--- Stored data ---
——

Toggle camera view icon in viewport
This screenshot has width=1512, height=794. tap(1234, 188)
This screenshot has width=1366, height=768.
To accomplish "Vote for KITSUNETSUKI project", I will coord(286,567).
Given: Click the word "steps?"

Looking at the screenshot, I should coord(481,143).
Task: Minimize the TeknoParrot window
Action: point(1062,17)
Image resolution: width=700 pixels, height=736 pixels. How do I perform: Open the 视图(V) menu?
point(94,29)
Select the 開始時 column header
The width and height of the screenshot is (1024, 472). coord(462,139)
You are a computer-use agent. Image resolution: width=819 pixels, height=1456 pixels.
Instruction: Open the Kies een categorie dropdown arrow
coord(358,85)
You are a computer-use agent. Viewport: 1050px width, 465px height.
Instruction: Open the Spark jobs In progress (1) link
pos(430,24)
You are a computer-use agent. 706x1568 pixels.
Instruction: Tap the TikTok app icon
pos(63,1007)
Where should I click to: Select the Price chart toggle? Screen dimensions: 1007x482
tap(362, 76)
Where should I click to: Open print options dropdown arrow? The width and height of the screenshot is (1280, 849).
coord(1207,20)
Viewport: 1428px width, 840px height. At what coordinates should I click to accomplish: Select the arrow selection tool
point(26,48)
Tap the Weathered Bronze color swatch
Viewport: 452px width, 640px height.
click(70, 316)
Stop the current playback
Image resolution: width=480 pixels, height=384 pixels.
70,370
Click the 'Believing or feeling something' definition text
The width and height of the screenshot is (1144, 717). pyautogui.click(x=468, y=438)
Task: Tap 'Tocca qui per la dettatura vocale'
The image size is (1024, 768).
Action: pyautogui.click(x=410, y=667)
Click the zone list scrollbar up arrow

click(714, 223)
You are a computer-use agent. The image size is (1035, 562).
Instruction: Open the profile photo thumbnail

——

--- PROBLEM TO WORK ON ---
A word-for-word transcription of the data above is required.

--- SOLVED EXERCISE ---
Toggle camera view icon in viewport
This screenshot has width=1512, height=794. tap(1234, 188)
This screenshot has width=1366, height=768.
To accomplish "Vote for KITSUNETSUKI project", I will coord(286,567).
Given: Click the word "steps?"

Looking at the screenshot, I should coord(481,143).
Task: Minimize the TeknoParrot window
Action: point(1062,17)
Image resolution: width=700 pixels, height=736 pixels. How do I perform: Open the 视图(V) menu?
point(94,29)
Select the 開始時 column header
The width and height of the screenshot is (1024, 472). coord(462,139)
You are a computer-use agent. Image resolution: width=819 pixels, height=1456 pixels.
Instruction: Open the Kies een categorie dropdown arrow
coord(358,85)
You are a computer-use agent. Viewport: 1050px width, 465px height.
Instruction: Open the Spark jobs In progress (1) link
pos(430,24)
You are a computer-use agent. 706x1568 pixels.
Instruction: Tap the TikTok app icon
pos(63,1007)
Where should I click to: Select the Price chart toggle? Screen dimensions: 1007x482
tap(362, 76)
Where should I click to: Open print options dropdown arrow? The width and height of the screenshot is (1280, 849).
coord(1207,20)
Viewport: 1428px width, 840px height. At what coordinates should I click to accomplish: Select the arrow selection tool
point(26,48)
Tap the Weathered Bronze color swatch
Viewport: 452px width, 640px height.
click(70, 316)
Stop the current playback
Image resolution: width=480 pixels, height=384 pixels.
70,370
Click the 'Believing or feeling something' definition text
The width and height of the screenshot is (1144, 717). pyautogui.click(x=468, y=438)
Task: Tap 'Tocca qui per la dettatura vocale'
The image size is (1024, 768).
Action: pyautogui.click(x=410, y=667)
Click the zone list scrollbar up arrow

click(714, 223)
You are a computer-use agent. The image size is (1035, 562).
Instruction: Open the profile photo thumbnail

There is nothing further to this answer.